▸ EXERCISE BRIEF: Every record that follows should appear again in your answer, exactly the same.

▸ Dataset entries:
--
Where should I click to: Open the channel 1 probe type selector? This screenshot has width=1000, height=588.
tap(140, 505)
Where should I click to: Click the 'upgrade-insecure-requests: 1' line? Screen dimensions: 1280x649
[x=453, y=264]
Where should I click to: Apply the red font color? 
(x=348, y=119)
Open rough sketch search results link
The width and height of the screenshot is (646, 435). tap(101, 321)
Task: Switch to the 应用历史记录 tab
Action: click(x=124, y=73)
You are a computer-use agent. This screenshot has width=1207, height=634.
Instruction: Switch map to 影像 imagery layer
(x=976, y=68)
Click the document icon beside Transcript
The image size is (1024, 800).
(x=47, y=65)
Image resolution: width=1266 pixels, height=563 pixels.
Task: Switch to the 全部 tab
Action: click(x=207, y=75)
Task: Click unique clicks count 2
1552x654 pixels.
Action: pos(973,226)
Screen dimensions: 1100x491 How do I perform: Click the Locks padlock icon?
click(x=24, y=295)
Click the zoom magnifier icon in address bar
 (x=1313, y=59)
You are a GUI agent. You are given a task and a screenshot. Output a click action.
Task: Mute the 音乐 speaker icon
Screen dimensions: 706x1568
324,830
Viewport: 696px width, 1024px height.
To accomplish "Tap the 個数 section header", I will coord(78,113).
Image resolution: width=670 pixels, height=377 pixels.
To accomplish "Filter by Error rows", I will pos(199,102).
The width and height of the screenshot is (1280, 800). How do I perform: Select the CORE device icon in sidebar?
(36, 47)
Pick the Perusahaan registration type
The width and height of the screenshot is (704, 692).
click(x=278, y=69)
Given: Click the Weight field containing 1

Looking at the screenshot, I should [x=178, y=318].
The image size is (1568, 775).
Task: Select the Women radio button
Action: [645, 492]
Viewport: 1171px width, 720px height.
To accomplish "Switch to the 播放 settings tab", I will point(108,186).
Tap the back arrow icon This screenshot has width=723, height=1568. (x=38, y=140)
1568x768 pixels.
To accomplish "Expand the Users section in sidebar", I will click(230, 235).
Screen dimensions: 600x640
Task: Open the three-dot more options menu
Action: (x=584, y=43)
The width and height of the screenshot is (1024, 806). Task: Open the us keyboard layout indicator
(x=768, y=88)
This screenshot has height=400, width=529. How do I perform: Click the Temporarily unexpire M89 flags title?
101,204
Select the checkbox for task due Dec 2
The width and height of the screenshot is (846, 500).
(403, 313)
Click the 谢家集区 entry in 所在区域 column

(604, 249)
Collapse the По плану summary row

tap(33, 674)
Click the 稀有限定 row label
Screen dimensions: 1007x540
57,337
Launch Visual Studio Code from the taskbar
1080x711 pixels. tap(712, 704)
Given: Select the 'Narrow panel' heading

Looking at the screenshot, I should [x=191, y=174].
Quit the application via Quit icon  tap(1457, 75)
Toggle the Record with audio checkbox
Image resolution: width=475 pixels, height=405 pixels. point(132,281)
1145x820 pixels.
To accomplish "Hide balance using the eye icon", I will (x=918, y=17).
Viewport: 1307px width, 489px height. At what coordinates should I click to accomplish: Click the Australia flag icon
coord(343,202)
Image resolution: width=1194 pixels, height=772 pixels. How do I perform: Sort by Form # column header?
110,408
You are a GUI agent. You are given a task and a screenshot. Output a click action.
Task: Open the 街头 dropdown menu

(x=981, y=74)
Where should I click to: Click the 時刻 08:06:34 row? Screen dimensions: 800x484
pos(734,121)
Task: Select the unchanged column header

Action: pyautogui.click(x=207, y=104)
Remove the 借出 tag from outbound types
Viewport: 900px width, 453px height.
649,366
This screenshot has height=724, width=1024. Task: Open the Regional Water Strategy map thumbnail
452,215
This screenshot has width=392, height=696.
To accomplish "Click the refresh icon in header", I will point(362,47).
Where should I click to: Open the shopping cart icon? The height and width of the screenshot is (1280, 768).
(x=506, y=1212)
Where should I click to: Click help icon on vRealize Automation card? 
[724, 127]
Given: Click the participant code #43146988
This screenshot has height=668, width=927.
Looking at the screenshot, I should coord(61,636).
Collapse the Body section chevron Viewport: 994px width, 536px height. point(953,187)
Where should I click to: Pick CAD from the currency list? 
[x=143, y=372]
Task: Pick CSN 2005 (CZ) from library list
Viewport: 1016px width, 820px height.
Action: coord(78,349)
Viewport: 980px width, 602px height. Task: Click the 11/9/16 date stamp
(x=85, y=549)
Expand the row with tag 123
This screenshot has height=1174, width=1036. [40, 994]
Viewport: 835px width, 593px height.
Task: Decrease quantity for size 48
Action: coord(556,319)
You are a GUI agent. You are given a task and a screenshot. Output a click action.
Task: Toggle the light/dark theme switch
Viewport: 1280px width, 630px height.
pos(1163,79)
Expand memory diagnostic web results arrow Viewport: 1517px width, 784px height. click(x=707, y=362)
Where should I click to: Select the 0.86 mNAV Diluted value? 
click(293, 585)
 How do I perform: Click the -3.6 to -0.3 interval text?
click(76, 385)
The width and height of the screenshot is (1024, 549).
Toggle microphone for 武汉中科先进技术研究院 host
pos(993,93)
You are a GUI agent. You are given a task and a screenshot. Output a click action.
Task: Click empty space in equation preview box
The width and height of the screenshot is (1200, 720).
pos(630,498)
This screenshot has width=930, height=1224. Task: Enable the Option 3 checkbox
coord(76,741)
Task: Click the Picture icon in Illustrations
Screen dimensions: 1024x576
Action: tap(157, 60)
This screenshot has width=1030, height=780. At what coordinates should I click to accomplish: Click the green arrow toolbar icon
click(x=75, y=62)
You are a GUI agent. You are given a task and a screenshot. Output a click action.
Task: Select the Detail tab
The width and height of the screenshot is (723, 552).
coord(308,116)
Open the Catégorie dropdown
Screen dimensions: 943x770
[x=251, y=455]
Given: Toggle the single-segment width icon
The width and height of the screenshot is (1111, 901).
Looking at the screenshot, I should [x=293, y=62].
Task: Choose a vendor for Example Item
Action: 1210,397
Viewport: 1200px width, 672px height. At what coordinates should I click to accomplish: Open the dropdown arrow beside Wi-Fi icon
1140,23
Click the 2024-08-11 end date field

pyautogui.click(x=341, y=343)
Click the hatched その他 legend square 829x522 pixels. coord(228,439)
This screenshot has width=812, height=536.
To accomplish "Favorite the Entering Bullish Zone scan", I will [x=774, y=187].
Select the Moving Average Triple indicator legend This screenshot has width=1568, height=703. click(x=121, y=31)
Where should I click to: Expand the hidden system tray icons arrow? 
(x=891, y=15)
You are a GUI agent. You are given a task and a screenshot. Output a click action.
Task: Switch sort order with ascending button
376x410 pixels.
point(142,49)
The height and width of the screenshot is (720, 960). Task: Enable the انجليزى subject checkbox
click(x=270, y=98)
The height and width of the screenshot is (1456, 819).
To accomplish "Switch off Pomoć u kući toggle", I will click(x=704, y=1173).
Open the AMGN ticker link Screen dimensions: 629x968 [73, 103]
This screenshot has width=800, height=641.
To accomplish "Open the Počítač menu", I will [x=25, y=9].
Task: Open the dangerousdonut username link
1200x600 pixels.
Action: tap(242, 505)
--
▸ OUTPUT OF THE TASK:
Where should I click to: Open the channel 1 probe type selector? This screenshot has width=1000, height=588.
tap(140, 505)
Where should I click to: Click the 'upgrade-insecure-requests: 1' line? Screen dimensions: 1280x649
[x=453, y=264]
Where should I click to: Apply the red font color? 
(x=348, y=119)
Open rough sketch search results link
The width and height of the screenshot is (646, 435). tap(101, 321)
Task: Switch to the 应用历史记录 tab
Action: click(x=124, y=73)
You are a computer-use agent. This screenshot has width=1207, height=634.
Instruction: Switch map to 影像 imagery layer
(x=976, y=68)
Click the document icon beside Transcript
The image size is (1024, 800).
(x=47, y=65)
Image resolution: width=1266 pixels, height=563 pixels.
Task: Switch to the 全部 tab
Action: click(x=207, y=75)
Task: Click unique clicks count 2
1552x654 pixels.
Action: pos(973,226)
Screen dimensions: 1100x491 How do I perform: Click the Locks padlock icon?
click(x=24, y=295)
Click the zoom magnifier icon in address bar
 (x=1313, y=59)
You are a GUI agent. You are given a task and a screenshot. Output a click action.
Task: Mute the 音乐 speaker icon
Screen dimensions: 706x1568
324,830
Viewport: 696px width, 1024px height.
To accomplish "Tap the 個数 section header", I will coord(78,113).
Image resolution: width=670 pixels, height=377 pixels.
To accomplish "Filter by Error rows", I will pos(199,102).
The width and height of the screenshot is (1280, 800). How do I perform: Select the CORE device icon in sidebar?
(36, 47)
Pick the Perusahaan registration type
The width and height of the screenshot is (704, 692).
click(x=278, y=69)
Given: Click the Weight field containing 1

Looking at the screenshot, I should [x=178, y=318].
The image size is (1568, 775).
Task: Select the Women radio button
Action: [645, 492]
Viewport: 1171px width, 720px height.
To accomplish "Switch to the 播放 settings tab", I will point(108,186).
Tap the back arrow icon This screenshot has width=723, height=1568. (x=38, y=140)
1568x768 pixels.
To accomplish "Expand the Users section in sidebar", I will click(230, 235).
Screen dimensions: 600x640
Task: Open the three-dot more options menu
Action: (x=584, y=43)
The width and height of the screenshot is (1024, 806). Task: Open the us keyboard layout indicator
(x=768, y=88)
This screenshot has height=400, width=529. How do I perform: Click the Temporarily unexpire M89 flags title?
101,204
Select the checkbox for task due Dec 2
The width and height of the screenshot is (846, 500).
(403, 313)
Click the 谢家集区 entry in 所在区域 column

(604, 249)
Collapse the По плану summary row

tap(33, 674)
Click the 稀有限定 row label
Screen dimensions: 1007x540
57,337
Launch Visual Studio Code from the taskbar
1080x711 pixels. tap(712, 704)
Given: Select the 'Narrow panel' heading

Looking at the screenshot, I should [x=191, y=174].
Quit the application via Quit icon  tap(1457, 75)
Toggle the Record with audio checkbox
Image resolution: width=475 pixels, height=405 pixels. point(132,281)
1145x820 pixels.
To accomplish "Hide balance using the eye icon", I will (x=918, y=17).
Viewport: 1307px width, 489px height. At what coordinates should I click to accomplish: Click the Australia flag icon
coord(343,202)
Image resolution: width=1194 pixels, height=772 pixels. How do I perform: Sort by Form # column header?
110,408
You are a GUI agent. You are given a task and a screenshot. Output a click action.
Task: Open the 街头 dropdown menu

(x=981, y=74)
Where should I click to: Click the 時刻 08:06:34 row? Screen dimensions: 800x484
pos(734,121)
Task: Select the unchanged column header

Action: pyautogui.click(x=207, y=104)
Remove the 借出 tag from outbound types
Viewport: 900px width, 453px height.
649,366
This screenshot has height=724, width=1024. Task: Open the Regional Water Strategy map thumbnail
452,215
This screenshot has width=392, height=696.
To accomplish "Click the refresh icon in header", I will point(362,47).
Where should I click to: Open the shopping cart icon? The height and width of the screenshot is (1280, 768).
(x=506, y=1212)
Where should I click to: Click help icon on vRealize Automation card? 
[724, 127]
Given: Click the participant code #43146988
This screenshot has height=668, width=927.
Looking at the screenshot, I should coord(61,636).
Collapse the Body section chevron Viewport: 994px width, 536px height. point(953,187)
Where should I click to: Pick CAD from the currency list? 
[x=143, y=372]
Task: Pick CSN 2005 (CZ) from library list
Viewport: 1016px width, 820px height.
Action: coord(78,349)
Viewport: 980px width, 602px height. Task: Click the 11/9/16 date stamp
(x=85, y=549)
Expand the row with tag 123
This screenshot has height=1174, width=1036. [40, 994]
Viewport: 835px width, 593px height.
Task: Decrease quantity for size 48
Action: coord(556,319)
You are a GUI agent. You are given a task and a screenshot. Output a click action.
Task: Toggle the light/dark theme switch
Viewport: 1280px width, 630px height.
pos(1163,79)
Expand memory diagnostic web results arrow Viewport: 1517px width, 784px height. click(x=707, y=362)
Where should I click to: Select the 0.86 mNAV Diluted value? 
click(293, 585)
 How do I perform: Click the -3.6 to -0.3 interval text?
click(76, 385)
The width and height of the screenshot is (1024, 549).
Toggle microphone for 武汉中科先进技术研究院 host
pos(993,93)
You are a GUI agent. You are given a task and a screenshot. Output a click action.
Task: Click empty space in equation preview box
The width and height of the screenshot is (1200, 720).
pos(630,498)
This screenshot has width=930, height=1224. Task: Enable the Option 3 checkbox
coord(76,741)
Task: Click the Picture icon in Illustrations
Screen dimensions: 1024x576
Action: tap(157, 60)
This screenshot has width=1030, height=780. At what coordinates should I click to accomplish: Click the green arrow toolbar icon
click(x=75, y=62)
You are a GUI agent. You are given a task and a screenshot. Output a click action.
Task: Select the Detail tab
The width and height of the screenshot is (723, 552).
coord(308,116)
Open the Catégorie dropdown
Screen dimensions: 943x770
[x=251, y=455]
Given: Toggle the single-segment width icon
The width and height of the screenshot is (1111, 901).
Looking at the screenshot, I should [x=293, y=62].
Task: Choose a vendor for Example Item
Action: 1210,397
Viewport: 1200px width, 672px height. At what coordinates should I click to accomplish: Open the dropdown arrow beside Wi-Fi icon
1140,23
Click the 2024-08-11 end date field

pyautogui.click(x=341, y=343)
Click the hatched その他 legend square 829x522 pixels. coord(228,439)
This screenshot has width=812, height=536.
To accomplish "Favorite the Entering Bullish Zone scan", I will [x=774, y=187].
Select the Moving Average Triple indicator legend This screenshot has width=1568, height=703. click(x=121, y=31)
Where should I click to: Expand the hidden system tray icons arrow? 
(x=891, y=15)
You are a GUI agent. You are given a task and a screenshot. Output a click action.
Task: Switch sort order with ascending button
376x410 pixels.
point(142,49)
The height and width of the screenshot is (720, 960). Task: Enable the انجليزى subject checkbox
click(x=270, y=98)
The height and width of the screenshot is (1456, 819).
To accomplish "Switch off Pomoć u kući toggle", I will click(x=704, y=1173).
Open the AMGN ticker link Screen dimensions: 629x968 [73, 103]
This screenshot has width=800, height=641.
To accomplish "Open the Počítač menu", I will [x=25, y=9].
Task: Open the dangerousdonut username link
1200x600 pixels.
Action: tap(242, 505)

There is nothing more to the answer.